Lichtenberg, Sudelbuch G, 1779-1788. [G 83]

Das Hauptmerkmal eines Charakters ist, wie er sich bei Feindseligkeit verhält.

Tolstoi, Tagebücher. 1856

Mißtraue den Glattzüngigen, die sich aus allem herauszureden suchen.

Internet

Wenn man einem durchaus reinen und wahrhaft großen Charakter lange zur Seite steht, geht sie wie ein Hauch von ihm auf uns über.

Humboldt, W., Briefe an eine Freundin (gemeint ist Charlotte Diede), 2 Bde., 1847. 14. April 1830

Endlich haben Pflichtgefühl, Rechtsgefühl, Verantwortlichkeitsgefühl und Wahrheitsliebe im Charakter ihre treueste Stütze.
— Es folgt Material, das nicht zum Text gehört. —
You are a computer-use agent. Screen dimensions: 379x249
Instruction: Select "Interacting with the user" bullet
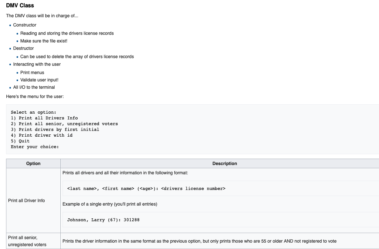[37, 64]
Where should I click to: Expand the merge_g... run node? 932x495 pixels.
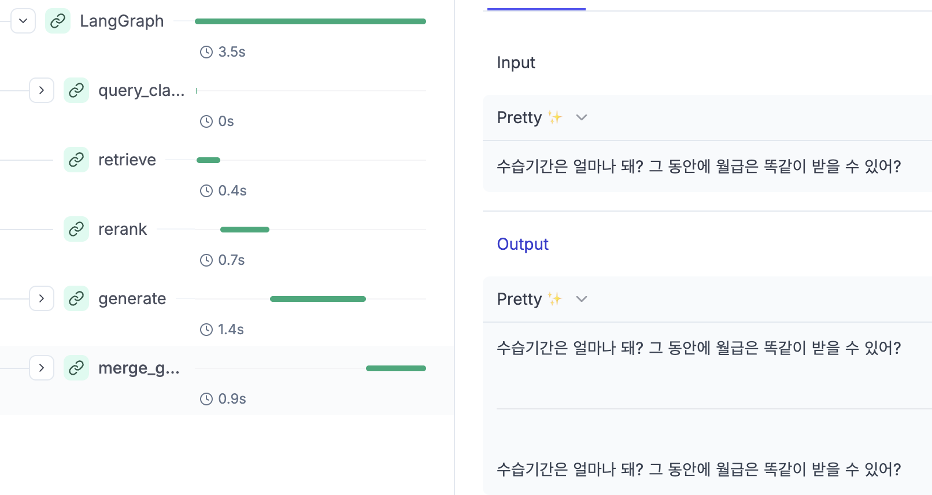[x=42, y=368]
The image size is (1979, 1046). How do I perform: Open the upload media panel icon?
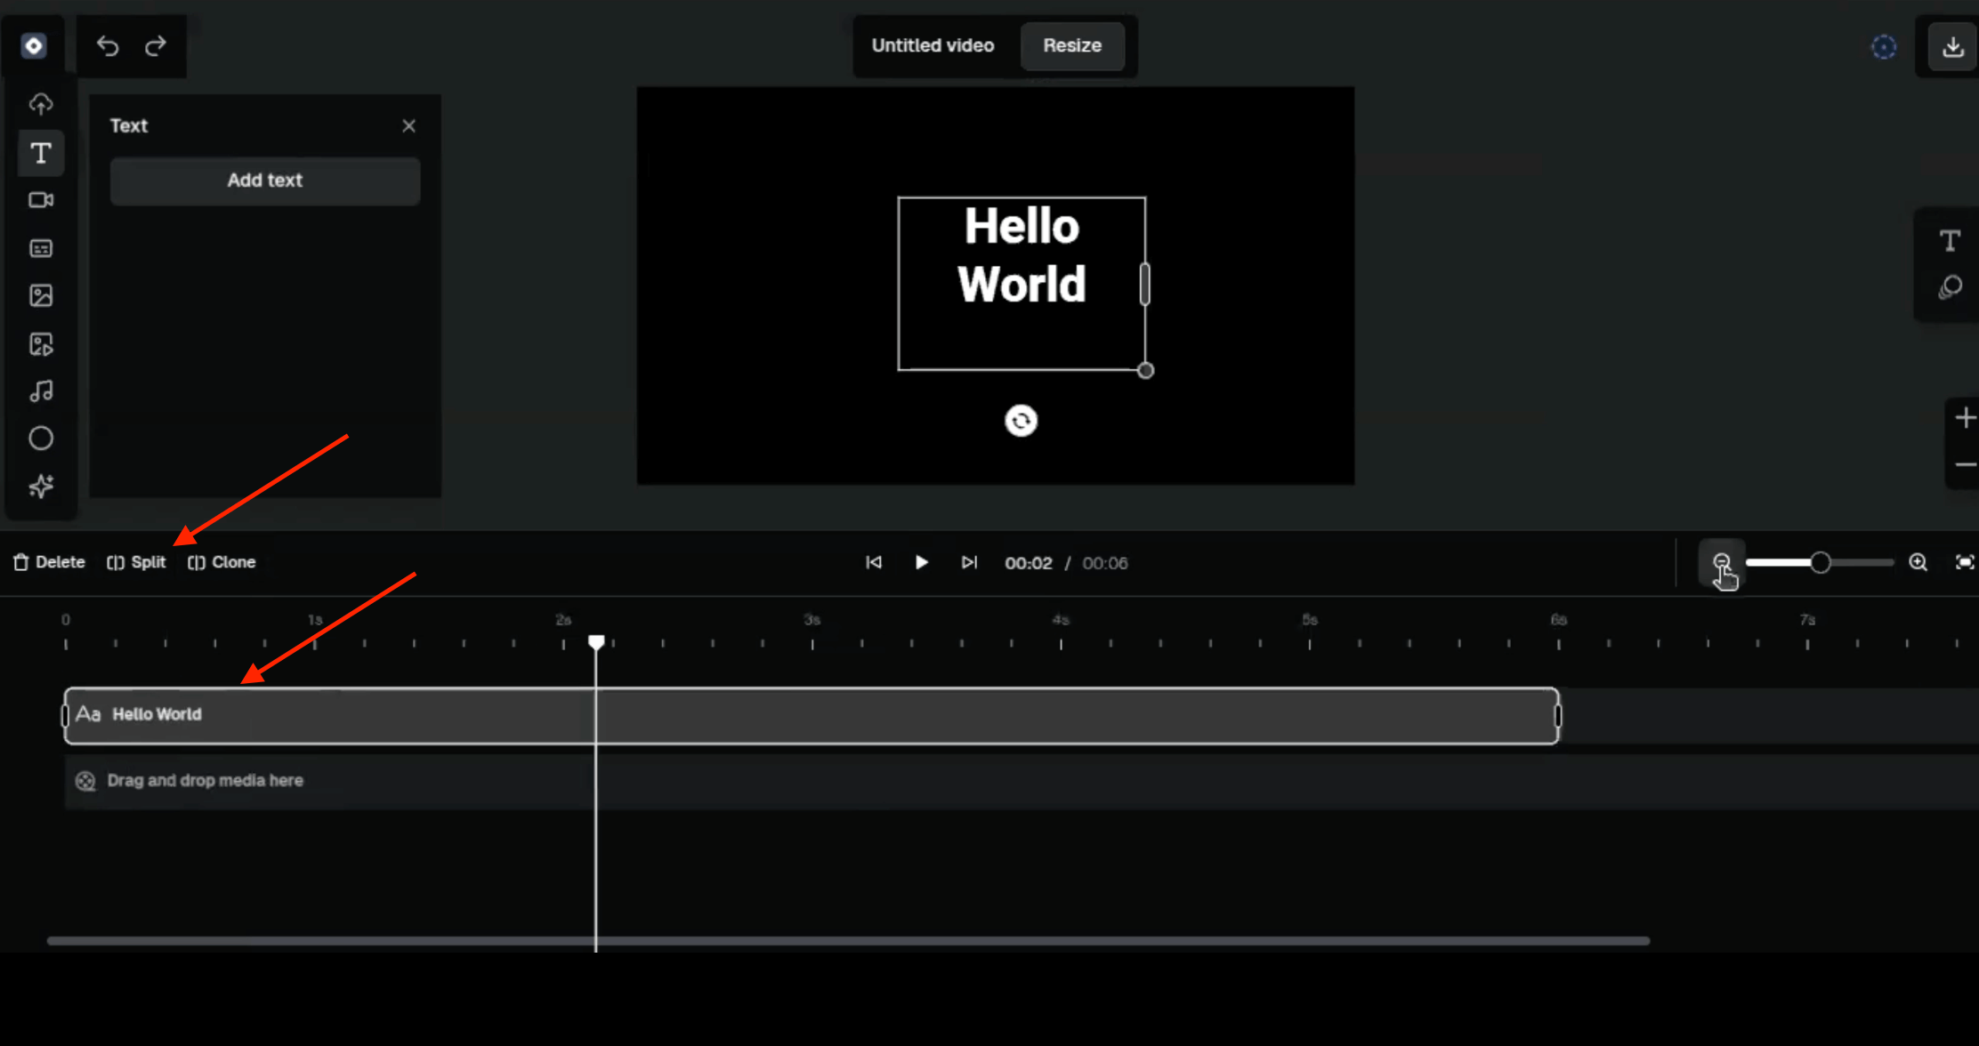coord(41,104)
Fischer, Ich will! Ein Buch über Selbsterziehung des Willens und Veredelung des Herzens, 1920

Es gibt Fälle, wo auch der Schwächste nicht schwach bleiben darf und auch, wenn nicht an seiner Einsicht und seinem Verstande, doch an der Sittlichkeit und Ehre die kräftigsten Bundesgenossen findet.

Hoefer, Allerhand Geister, 1876

Ein schlechter Mensch ist gleich einem irdenen Gefäße, leicht zu zerbrechen, schwer wieder zu vereinigen. Ein guter Mensch, wie ein goldenes Gefäß, schwer zu zerbrechen und schnell wieder zu vereinigen.

Narájana, Hitopadêsha (Der freundliche Ratgeber), 9./10. Jhdt. n. Chr. Übersetzt von Max Müller, 1844

Im großen und ganzen hegen Männer von Ehre, welchem Stand und welcher Partei sie angehören, dieselben Ansichten von Pflicht, Treue, Wahrheit, von Sittlichkeit mit einem Wort.